Document passage:

○ ○ ○ ○ ○

The modern RTL method was originally introduced by Papageorgiou and Boucouvalas [21,22,23,24,25,26] in simple cases of standard step index and radial index profiles. Lately, it was also applied successfully in the case of superlattices with periodic potentials [27] which are similar to a certain class of photonic crystal fibers (PCFs) or Bragg fibers in general. Several other cases of unusual refractive index profiles have been successfully treated with the same method [28,29,30,31]. In the present work, we expose more recent developments in an effort to expand the validity of the RTL method in all unconventional fiber models.

○ ○ ○ ○ ○

Dataset section:

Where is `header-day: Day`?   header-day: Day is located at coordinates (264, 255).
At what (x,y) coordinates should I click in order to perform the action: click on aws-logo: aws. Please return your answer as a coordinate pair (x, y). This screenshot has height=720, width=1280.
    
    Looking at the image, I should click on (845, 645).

○ ○ ○ ○ ○

What the task asks: Continue the passage on the RTL method for unconventional optical fiber profiles, starting right after its last sentence.

Answer section:
We shall heretofore refer to all the cylindrical optical fibers as the class of conventional optical fibers (COFs) for as long as they can be separated in a set of n very thin successive cylindrical layers of average radius r with uniform refractive index values given as $n_i$. Indices of successive layers will be allowed in general to be different for each step varying as $n_i=n(r_i)$. The resulting, total index profile n(r) variation from the center of the fiber up to the limit outer air medium, completely defines the propagation properties inside the fiber.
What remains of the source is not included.